Other researchers have attempted to work around information issues by performing multiple inference attempts and aggregating the answers. Some have tried techniques more like what Choshen’s team is doing, fine-tuning models on self-generated text, but without the step where they check it for implications or logic.

The other team, a collaboration between MIT and the MIT-IBM Watson AI lab wanted to address language models’ shortcomings from a different angle, by improving their ability to handle expert-level subject matter. This team, co-led by IBM Research scientist Leonid Karlinsky, took an approach called self-specialization, which uses a combination of in-context learning and synthetic data to turn an LLM into a specialist on a given topic.

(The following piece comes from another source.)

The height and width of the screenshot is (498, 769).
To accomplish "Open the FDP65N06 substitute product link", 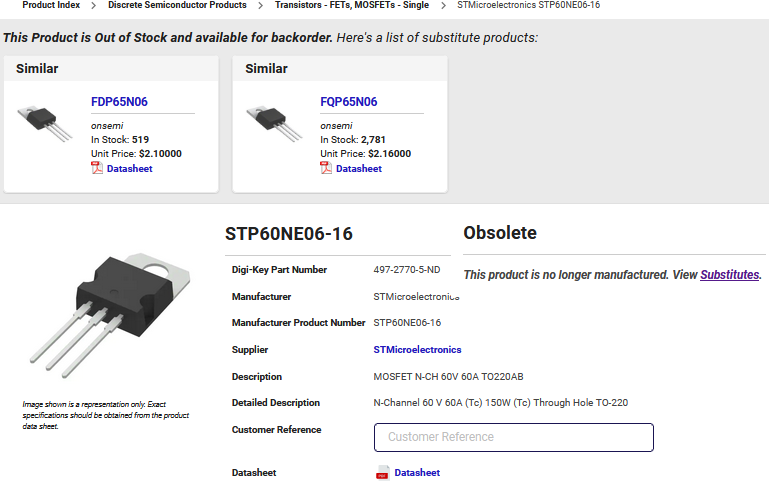I will [119, 102].
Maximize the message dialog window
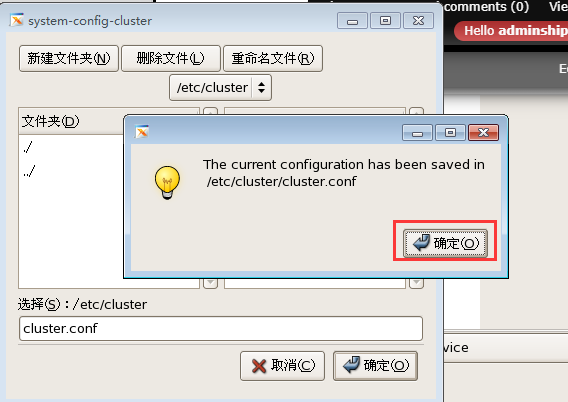Image resolution: width=568 pixels, height=402 pixels. pyautogui.click(x=450, y=133)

With self-specialization, the model ingests seed material about a topic area to carve out an expert model that outperforms the generalist one it came from. This material comes in the form of simple instructions and inputs, written by people, for each area. For example, they could give the model a genetics dataset and ask the model to generate a report on the gene variants and mutations it contains. With a small number of these seeds planted, the model begins generating new instructions and responses, calling on the latent expertise in its training data and using RAG to pull facts from external databases when necessary to ensure accuracy.

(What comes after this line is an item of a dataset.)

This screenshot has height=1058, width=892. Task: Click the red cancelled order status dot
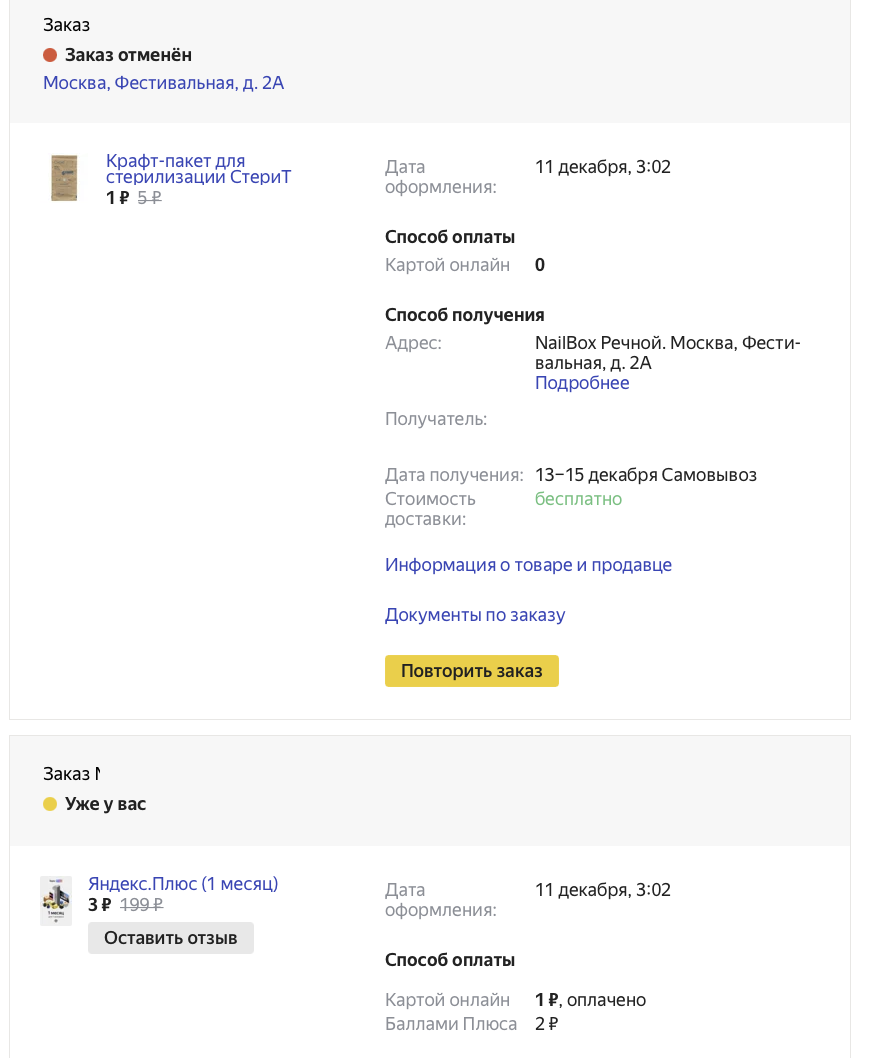pos(50,55)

In this process, the model is building on its prior training and enhancing expertise in a specific area. “With very few examples, we can produce data that’s more tailored, that’s closer to what we need,” Karlinsky says.

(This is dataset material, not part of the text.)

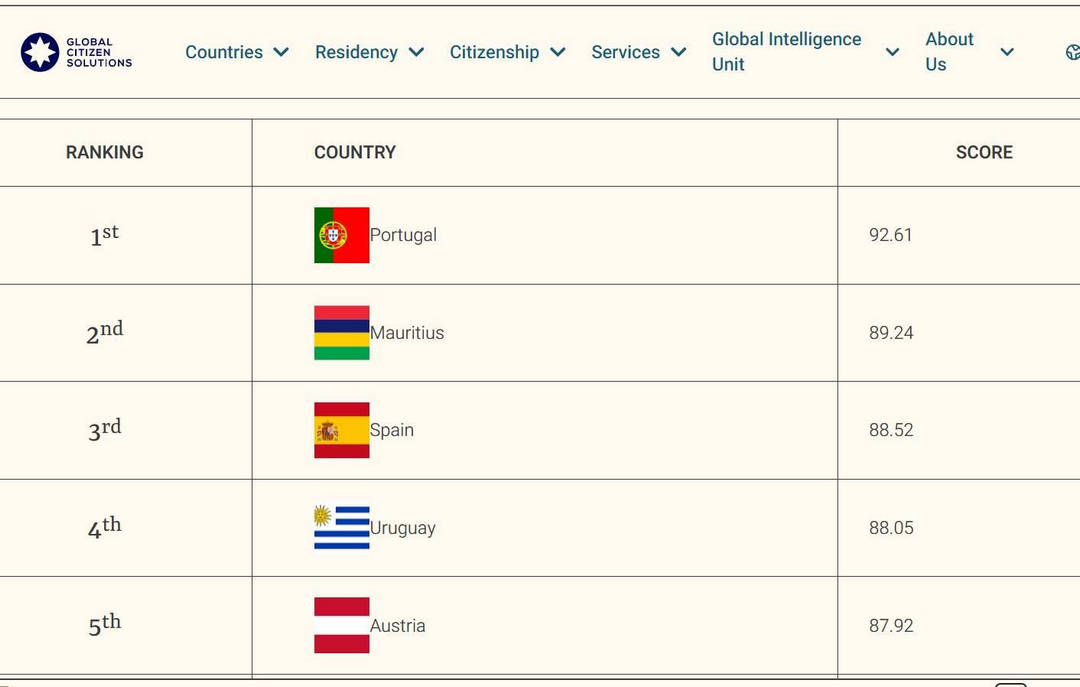Viewport: 1080px width, 687px height.
Task: Click the globe language icon at right edge
Action: click(x=1073, y=52)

They tested their self-specialized models against their base model, Databricks’ MPT-30B. In experiments, self-specialization showed significant improvements in the F1 score, a measure of the balance between precision and recall, in a majority of the biomedicine and finance datasets they tested the models on. By contrast and as a sort of baseline comparison, they looked at Alpaca and Dromedary, two models tuned from Meta’s LLaMA-65B base model. Those models showed only modest improvements in handling biomedical content over the base model after receiving generalist alignment. The team’s self-specialized models also performed on par with or better than two other models that were pre-trained on medical content. They also showed those models could be further improved by their method.

These self-specialized models are lightweight, acting like satellites around the main model, says Karlinsky. They can be called upon when a classifier or an API call requests their expertise, he says, but they aren’t using compute power when they’re not needed. The models also showed improvements in F1 score across knowledge areas, outside the ones they’d just self-specialized on.

Following up on this work, Karlinsky and his colleagues have found a way to merge multiple separately specialized models back together. In experiments, this approach produced a model that improves upon all the specialized models — and of course the base model — in all specialization areas.